Its latest chapter closed Sept. 24 at the finish line of the Berlin Marathon, where Keenan found herself in elite company twice over. Her finish of 4 hours, 35 minutes, 40 seconds qualified her for the 2019 Boston Marathon. It also completed a whirlwind quest of the Abbott World Marathon Majors — a group of six major races around the glob
The woman who started running to join her daughter’s bucket list is now a member of one of the most exclusive running clubs on the planet.
“I thought to myself, ‘OK, that’s pretty ambitious, and good luck getting into all those races,’” Keenan’s daughter, Christine, said. “It’s really tough to get into London. I thought about it more from the challenge of logistics, because when she sets her mind to it, she has a laser focus. She figures out a way to make it happen.”

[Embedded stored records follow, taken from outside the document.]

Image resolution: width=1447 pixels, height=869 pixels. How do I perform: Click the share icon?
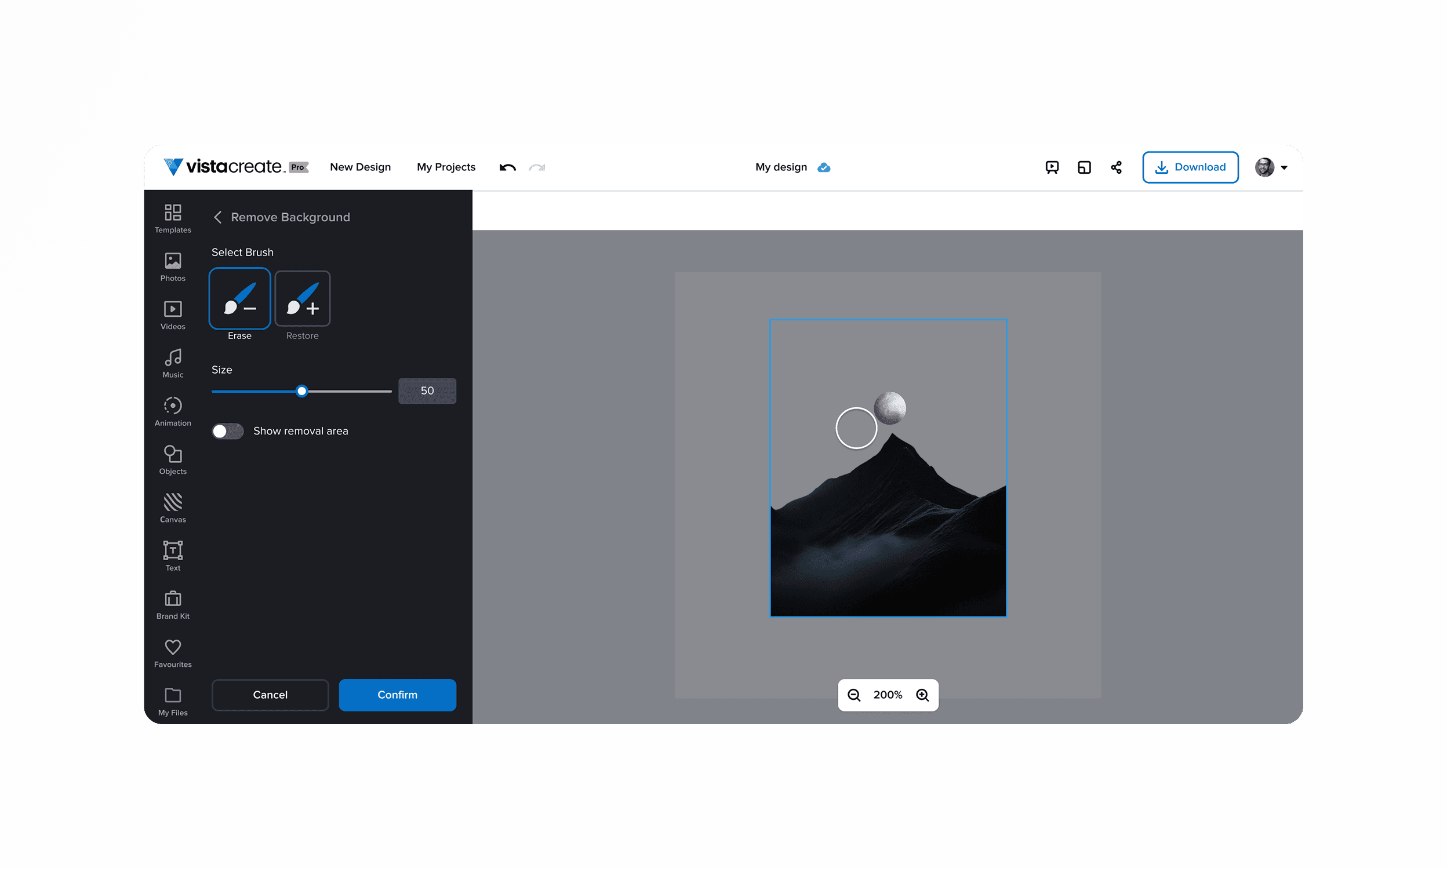1116,167
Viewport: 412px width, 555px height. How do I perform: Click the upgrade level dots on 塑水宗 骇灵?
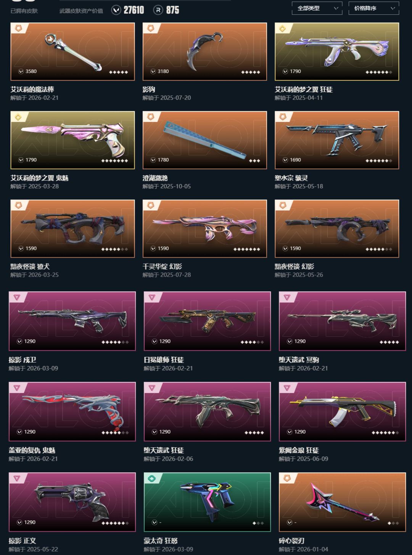(x=378, y=160)
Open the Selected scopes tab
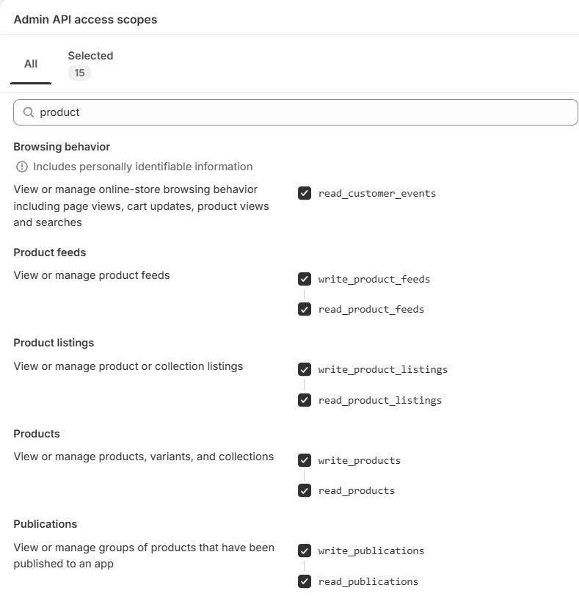The width and height of the screenshot is (579, 596). coord(90,64)
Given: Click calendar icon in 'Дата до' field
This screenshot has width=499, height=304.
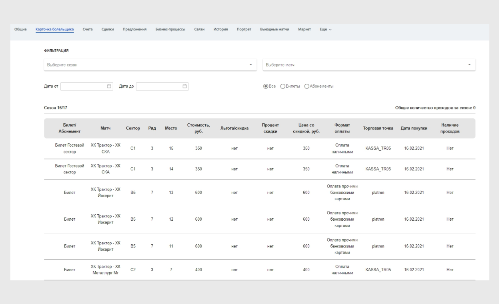Looking at the screenshot, I should (184, 86).
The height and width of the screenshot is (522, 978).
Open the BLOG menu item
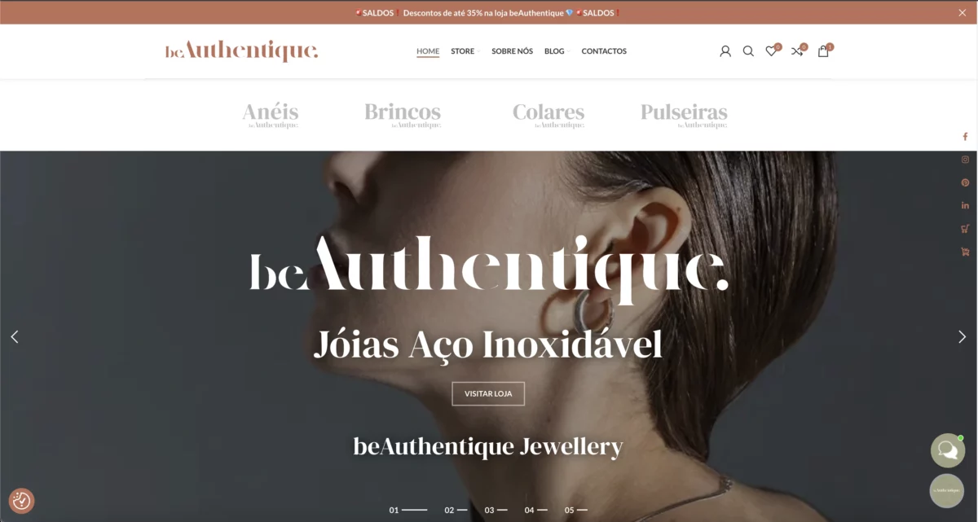click(x=554, y=51)
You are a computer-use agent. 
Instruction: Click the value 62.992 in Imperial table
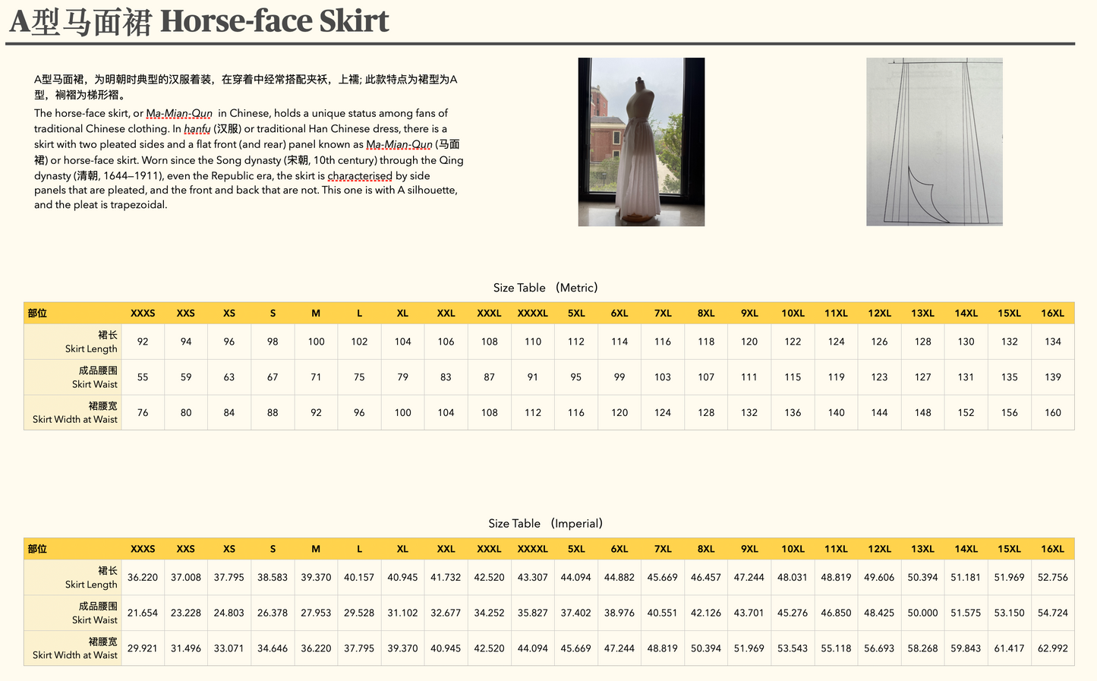(x=1052, y=648)
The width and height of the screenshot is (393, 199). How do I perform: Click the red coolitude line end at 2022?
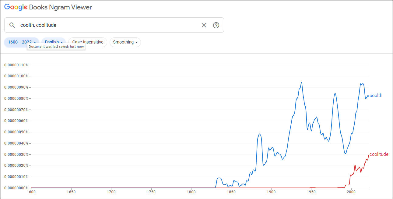[369, 155]
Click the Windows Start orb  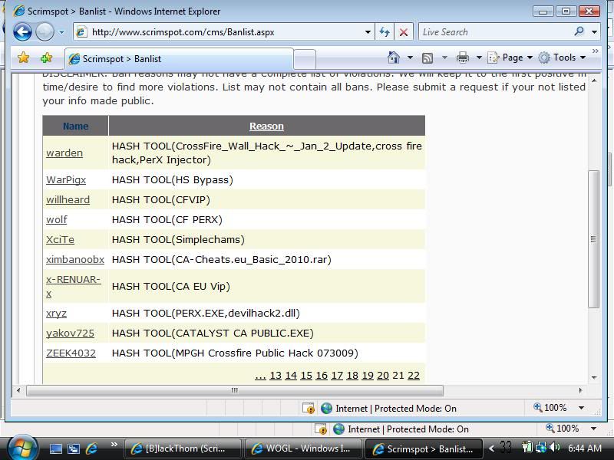(x=21, y=447)
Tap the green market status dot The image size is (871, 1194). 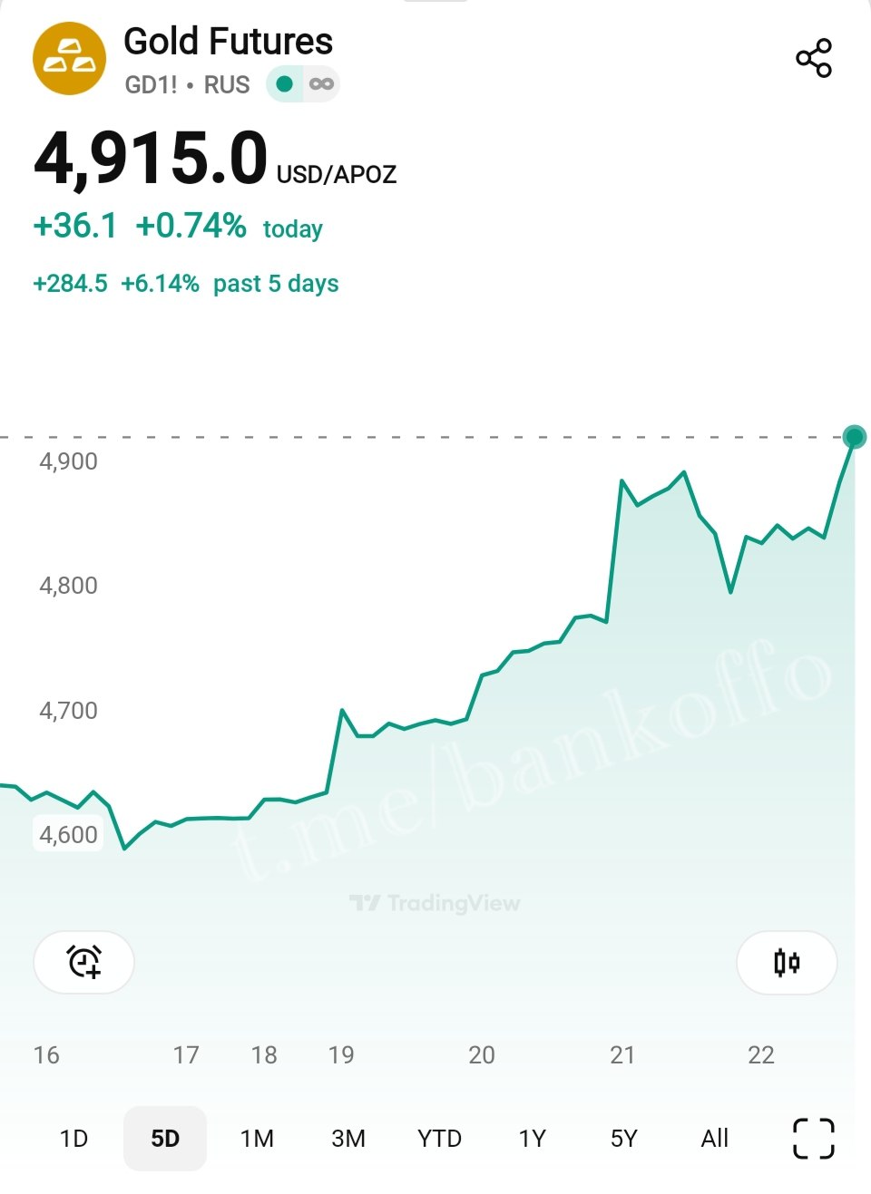point(285,84)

Only 2,414 people are on the World Marathon Majors’ list as a finisher in all six events. Of that group, Keenan is just the sixth from North Carolina.
The adventure started in Boston, a race she watched and volunteered at as a child. She qualified for the 2015 race and finished it alongside her sister despite a bout with food poisoning. She also qualified for New York that year. And with two of the six down, well, why not keep going?
London and Chicago were done in 2016. That left the two farthest races — Tokyo and Berlin — and their inherent challenges for 2017: Food differences, language barriers, long flights halfway across the world.
Thank goodness for American hotels in faraway lands, and a trusted husband, Tom, who always was in the right place at the right time with water, bananas and a familiar face. But even he couldn’t solve everything, including a food surprise in Japan: A bread roll, filled with black bean paste.
“I had to spit that out. It was awful,” Pam said with a laugh. “I was running and see it, ‘Oh, it looks like a roll. I’m really hungry.’ Uh, no.”
Despite the solitary results of running, Keenan’s found all her success thanks to a massive support network of runners, coaches, friends and family.
“That group is the reason this has happened, the coaching, the camaraderie, the support. There’s a huge power in a group,” she said. “And age doesn’t matter. I could be the mom of half those people…but that’s what I love about this. That’s why I’ve been able to do well.”
And the woman who crossed the finish line in Boston, New York, London, Chicago, Tokyo and Berlin is the same one who had an escape plan all set for her first coaching session.
“I was so afraid to go to Without Limits the first time,” Pam said. “My husband drove me to the track for the first time, 5:45 in the morning, and he sat in the car. … I didn’t think I was fast enough, I thought I was too old, all of the things. But they want you to have a good experience, and I have.”
“I remember that day,” her coach, Sami Winter, said. “She told me that at the end of practice, and I said, ‘I’m not that scary, am I? Well, you’re coming back, right?’ … It’s something new, and she’s 60, and a track practice. How many 60-year-olds would do that? I think she fell in love with it and found a good support team.
“She really has inspired a lot of people in this group. I don’t think she realizes how many of us are inspired. There’s some of us thinking, we can do this too.”